Q.バイク選びで最後に迷うのがスペック比較。気に入ってる車種のライバルが1ps多かったり1kg軽かったりすると、同じお金を出すのに負けてるほうにしなくても…と迷ってしまい、決断できずに困ってしまうのですが?
●記事提供: ライドハイ編集部
フルスロットルの”最高出力”で走る機会は少ない!!
A.少しでも良いバイクを買いたい、そう思うのは当然ですよネ。ただこのスペック表に出ている数字というのは、目安にしかなりません。エンジンもスロットルを戻してから再び加速する中間加速の性能は表示されてませんし、車重に至ってはオイルや冷却水を抜いた走れない数値が表示されている場合もあります。大事なのは乗って満足できるか、扱いやすく楽しいか、だと思います。試乗されたり実車に触ってみてから決めましょう!
エンジンが最高出力を計測している場面を見たことがありますか? 計測機械の上で、中速の回転域からスロットルを全開にして、ピークの高回転域まで回転上昇するのを待ちます。そして一瞬の、まさに0.1秒もない瞬間に到達するピーク回転域で記録するのを確認直後、スロットルを戻すという操作で計測します。
もちろんこの絶対性能のパワーは、最高速度や0-400mの加速などを左右します。ただ1psの違いが最高速度で差をつけるかというと、そのピーク域の手前にある出力の上昇傾向によって風圧を押し切れるかどうかで、条件によっては1ps低いエンジンに負けるかも知れません。
また一般的にレースであろうと大事なのはスロットルを戻した後の、その回転域から駆動力が最大に発揮されるまでの力強さになります。しかもコーナリング中であれば、リヤタイヤがグリップしやすい爆発間隔など、諸々が功を奏して脱出加速の優劣が決まります。

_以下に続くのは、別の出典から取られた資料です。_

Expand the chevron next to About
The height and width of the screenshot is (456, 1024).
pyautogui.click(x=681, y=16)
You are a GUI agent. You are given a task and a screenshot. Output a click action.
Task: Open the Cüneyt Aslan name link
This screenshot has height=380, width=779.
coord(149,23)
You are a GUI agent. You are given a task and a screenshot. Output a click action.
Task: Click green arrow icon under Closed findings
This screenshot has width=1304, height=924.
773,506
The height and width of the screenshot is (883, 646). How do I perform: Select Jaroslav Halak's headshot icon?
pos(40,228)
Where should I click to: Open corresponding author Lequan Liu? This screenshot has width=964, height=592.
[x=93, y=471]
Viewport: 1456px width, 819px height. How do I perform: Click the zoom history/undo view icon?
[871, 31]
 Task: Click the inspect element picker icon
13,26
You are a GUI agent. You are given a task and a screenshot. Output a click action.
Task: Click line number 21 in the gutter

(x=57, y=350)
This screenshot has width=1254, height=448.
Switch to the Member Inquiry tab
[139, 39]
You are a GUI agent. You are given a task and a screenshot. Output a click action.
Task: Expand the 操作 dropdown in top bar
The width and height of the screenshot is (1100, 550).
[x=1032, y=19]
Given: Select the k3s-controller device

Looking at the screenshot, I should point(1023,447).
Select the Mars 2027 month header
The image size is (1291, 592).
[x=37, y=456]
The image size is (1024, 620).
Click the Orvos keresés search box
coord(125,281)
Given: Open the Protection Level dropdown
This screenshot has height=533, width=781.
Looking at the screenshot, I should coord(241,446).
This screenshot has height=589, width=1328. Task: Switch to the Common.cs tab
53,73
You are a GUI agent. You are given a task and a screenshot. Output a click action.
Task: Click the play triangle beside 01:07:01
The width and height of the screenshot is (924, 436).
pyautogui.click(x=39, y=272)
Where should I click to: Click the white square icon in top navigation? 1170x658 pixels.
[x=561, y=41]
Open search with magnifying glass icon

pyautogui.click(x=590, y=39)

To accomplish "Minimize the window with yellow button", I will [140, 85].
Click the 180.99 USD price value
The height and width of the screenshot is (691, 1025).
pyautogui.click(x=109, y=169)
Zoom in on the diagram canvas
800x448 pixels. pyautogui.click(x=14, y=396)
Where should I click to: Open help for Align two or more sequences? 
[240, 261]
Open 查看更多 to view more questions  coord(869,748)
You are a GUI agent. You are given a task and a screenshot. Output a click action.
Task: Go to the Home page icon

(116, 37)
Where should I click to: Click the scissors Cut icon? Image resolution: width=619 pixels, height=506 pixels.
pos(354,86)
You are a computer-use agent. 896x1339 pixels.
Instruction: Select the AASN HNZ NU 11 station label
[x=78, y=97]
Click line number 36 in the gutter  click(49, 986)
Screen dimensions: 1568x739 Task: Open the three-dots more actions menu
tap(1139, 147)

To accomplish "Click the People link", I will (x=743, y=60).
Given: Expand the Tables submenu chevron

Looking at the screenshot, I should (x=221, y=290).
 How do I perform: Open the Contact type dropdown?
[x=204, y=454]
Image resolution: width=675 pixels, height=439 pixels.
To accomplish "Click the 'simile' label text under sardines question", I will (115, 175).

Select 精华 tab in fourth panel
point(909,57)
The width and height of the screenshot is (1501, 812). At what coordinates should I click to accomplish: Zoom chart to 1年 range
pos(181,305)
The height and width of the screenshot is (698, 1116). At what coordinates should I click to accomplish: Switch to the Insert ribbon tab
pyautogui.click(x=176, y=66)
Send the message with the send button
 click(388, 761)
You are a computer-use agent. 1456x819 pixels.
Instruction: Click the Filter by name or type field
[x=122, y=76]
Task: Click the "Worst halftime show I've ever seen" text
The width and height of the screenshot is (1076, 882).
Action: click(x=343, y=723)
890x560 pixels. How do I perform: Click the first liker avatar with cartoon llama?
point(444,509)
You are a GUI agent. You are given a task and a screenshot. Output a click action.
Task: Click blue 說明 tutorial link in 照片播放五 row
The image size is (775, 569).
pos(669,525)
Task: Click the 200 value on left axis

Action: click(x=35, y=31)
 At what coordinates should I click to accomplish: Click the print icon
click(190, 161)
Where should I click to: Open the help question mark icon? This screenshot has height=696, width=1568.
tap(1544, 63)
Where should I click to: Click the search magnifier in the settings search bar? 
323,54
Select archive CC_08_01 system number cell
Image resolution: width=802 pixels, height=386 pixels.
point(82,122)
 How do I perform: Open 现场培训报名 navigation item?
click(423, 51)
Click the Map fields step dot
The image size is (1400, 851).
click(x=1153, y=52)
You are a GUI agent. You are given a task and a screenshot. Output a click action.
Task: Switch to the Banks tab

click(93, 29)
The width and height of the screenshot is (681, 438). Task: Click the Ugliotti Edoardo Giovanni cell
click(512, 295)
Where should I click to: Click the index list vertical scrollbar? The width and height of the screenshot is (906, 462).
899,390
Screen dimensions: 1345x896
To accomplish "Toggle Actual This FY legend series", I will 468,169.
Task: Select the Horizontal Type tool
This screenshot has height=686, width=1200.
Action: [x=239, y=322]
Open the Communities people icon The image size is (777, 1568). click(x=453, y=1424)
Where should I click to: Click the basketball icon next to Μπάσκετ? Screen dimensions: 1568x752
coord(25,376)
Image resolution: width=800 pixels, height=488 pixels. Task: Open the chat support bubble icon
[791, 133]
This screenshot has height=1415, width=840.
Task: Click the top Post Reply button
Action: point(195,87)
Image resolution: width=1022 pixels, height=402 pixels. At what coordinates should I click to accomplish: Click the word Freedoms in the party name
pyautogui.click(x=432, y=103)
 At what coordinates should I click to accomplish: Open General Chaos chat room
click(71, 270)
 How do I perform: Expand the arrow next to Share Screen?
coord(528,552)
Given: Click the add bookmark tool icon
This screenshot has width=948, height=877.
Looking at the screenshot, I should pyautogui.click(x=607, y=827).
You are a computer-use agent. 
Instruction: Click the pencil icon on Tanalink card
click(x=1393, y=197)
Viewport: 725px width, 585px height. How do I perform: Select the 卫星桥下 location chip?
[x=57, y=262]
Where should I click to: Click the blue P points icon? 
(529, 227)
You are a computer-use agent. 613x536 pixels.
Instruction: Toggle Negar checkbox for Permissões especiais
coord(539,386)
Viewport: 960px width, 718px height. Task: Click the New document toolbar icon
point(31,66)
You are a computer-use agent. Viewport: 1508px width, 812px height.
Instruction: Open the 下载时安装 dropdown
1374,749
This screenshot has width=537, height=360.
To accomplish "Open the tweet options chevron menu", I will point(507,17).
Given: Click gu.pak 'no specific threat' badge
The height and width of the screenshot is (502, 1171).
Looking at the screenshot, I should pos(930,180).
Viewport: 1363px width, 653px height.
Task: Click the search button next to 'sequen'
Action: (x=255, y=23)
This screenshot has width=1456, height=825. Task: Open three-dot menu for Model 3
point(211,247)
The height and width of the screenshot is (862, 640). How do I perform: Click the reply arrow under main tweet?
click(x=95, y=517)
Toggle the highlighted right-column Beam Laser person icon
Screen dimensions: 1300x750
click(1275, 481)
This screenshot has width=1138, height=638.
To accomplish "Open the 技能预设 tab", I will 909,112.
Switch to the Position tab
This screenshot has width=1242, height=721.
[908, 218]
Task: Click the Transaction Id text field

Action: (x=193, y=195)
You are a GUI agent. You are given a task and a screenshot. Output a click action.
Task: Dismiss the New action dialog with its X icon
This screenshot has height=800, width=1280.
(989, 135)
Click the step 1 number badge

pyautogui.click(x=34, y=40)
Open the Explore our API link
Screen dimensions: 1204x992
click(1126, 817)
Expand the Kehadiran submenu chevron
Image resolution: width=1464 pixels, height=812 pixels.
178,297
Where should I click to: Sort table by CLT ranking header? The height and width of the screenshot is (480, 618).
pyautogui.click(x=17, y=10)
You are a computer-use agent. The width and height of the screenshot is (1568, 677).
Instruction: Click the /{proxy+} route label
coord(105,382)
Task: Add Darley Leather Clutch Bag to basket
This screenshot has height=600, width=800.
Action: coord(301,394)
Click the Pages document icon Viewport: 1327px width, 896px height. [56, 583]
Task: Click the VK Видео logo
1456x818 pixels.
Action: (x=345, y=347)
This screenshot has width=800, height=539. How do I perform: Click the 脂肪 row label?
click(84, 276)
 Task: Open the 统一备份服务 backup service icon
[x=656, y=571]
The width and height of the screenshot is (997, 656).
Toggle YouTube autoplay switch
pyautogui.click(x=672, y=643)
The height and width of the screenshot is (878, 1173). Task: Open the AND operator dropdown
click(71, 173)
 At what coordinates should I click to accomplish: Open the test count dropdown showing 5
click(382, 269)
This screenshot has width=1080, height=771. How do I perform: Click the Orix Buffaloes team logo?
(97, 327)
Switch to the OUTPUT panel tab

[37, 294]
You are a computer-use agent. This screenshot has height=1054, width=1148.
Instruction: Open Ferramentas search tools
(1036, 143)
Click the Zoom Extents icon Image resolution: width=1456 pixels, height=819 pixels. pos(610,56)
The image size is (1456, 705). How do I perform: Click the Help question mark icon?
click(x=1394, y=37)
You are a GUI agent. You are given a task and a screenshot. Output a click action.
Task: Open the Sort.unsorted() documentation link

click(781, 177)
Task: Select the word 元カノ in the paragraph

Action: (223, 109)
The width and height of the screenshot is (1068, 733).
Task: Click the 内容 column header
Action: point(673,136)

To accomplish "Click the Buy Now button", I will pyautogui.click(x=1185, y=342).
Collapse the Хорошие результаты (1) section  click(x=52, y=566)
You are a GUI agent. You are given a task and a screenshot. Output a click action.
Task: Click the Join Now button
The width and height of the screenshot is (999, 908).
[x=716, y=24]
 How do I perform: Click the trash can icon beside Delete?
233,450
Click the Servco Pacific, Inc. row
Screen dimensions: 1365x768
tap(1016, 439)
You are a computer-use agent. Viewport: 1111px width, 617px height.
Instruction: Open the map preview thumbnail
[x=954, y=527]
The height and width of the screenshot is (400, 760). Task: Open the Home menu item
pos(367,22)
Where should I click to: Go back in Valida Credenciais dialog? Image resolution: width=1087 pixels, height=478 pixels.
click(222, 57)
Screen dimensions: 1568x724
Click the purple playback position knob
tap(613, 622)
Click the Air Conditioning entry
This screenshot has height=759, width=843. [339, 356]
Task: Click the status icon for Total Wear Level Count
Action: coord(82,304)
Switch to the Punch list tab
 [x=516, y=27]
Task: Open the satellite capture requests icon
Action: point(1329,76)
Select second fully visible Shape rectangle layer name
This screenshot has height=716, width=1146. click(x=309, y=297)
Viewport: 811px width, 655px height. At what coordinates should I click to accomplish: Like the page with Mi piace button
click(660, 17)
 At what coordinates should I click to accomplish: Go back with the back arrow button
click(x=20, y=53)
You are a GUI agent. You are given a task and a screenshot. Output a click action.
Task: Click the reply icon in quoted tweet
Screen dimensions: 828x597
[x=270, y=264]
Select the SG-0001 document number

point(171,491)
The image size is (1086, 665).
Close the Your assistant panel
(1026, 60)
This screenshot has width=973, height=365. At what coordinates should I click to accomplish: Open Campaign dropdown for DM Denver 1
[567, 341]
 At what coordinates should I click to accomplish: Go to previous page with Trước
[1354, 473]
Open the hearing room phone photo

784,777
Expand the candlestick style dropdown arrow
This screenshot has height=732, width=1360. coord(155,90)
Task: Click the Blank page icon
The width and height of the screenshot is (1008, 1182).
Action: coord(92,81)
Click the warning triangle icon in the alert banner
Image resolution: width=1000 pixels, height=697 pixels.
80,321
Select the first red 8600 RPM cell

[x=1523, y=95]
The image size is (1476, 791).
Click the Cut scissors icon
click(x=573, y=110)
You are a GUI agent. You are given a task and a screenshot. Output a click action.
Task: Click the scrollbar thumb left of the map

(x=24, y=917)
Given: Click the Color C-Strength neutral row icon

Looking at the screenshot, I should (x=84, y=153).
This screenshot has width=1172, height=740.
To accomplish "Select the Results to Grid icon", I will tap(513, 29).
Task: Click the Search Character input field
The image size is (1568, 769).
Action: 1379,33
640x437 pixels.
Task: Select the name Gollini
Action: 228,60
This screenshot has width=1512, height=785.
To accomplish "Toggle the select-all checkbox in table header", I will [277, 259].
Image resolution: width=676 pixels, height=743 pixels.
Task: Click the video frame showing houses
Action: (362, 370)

自分はレースをするわけではないので、そこまでの領域で走ることはないけれど、自分のバイクが他より優れた性能であれば、所有する満足度もあるのでこだわりたい……という気持ちはわかるのですが、プロが乗ればスペックの1psの違いより数値にはなりにくい過渡特性という、パワーやトルクの質のほうで優劣をつけます。
もっと言うと、最大出力が稼ぎやすい4気筒より、グリップできる加速で上回る2気筒のほうが速かったりするのはよくあること。スペックで絶対パワーが大きく表記されるのも評価のひとつかも知れませんが、目安のひとつに過ぎないというのが実態だと思います。
乾燥重量や装備重量、さらには燃料を半分搭載などスペック表記は様々
車重についても、取り回しのしやすさからリーンなど運動性の優劣をはかるスペックとして、見逃せないと思われているでしょう。もちろんその見方は間違っていないのですが、ただ肝心の重量表記の規準が様々なため、一概に比較できないという実態があります。
たとえば乾燥重量と表記されている場合、燃料タンクは空にした状態なのは想像つくと思います。しかし実は何をもって乾燥状態というかが曖昧で、エンジンオイルや冷却水も乾燥というからには含まれないとも解釈できます。つまりエンジンオイルや冷却水が多いのは、高性能だからという理由があるけれど、それが「重さ」として判断されるのは回避したいという思いがメーカー側にあります。
’80年代のレーサーレプリカブームの真っ只中には、エンジンオイルや冷却水どころか乾燥というからにはバッテリー液も抜いて良い筈、などという解釈も出てきていました。それほど1kgでも軽いほうがエライというか良いバイクと判断され、購入の動機を決定づけてしまうと日本メーカーが信じていたのは事実でした。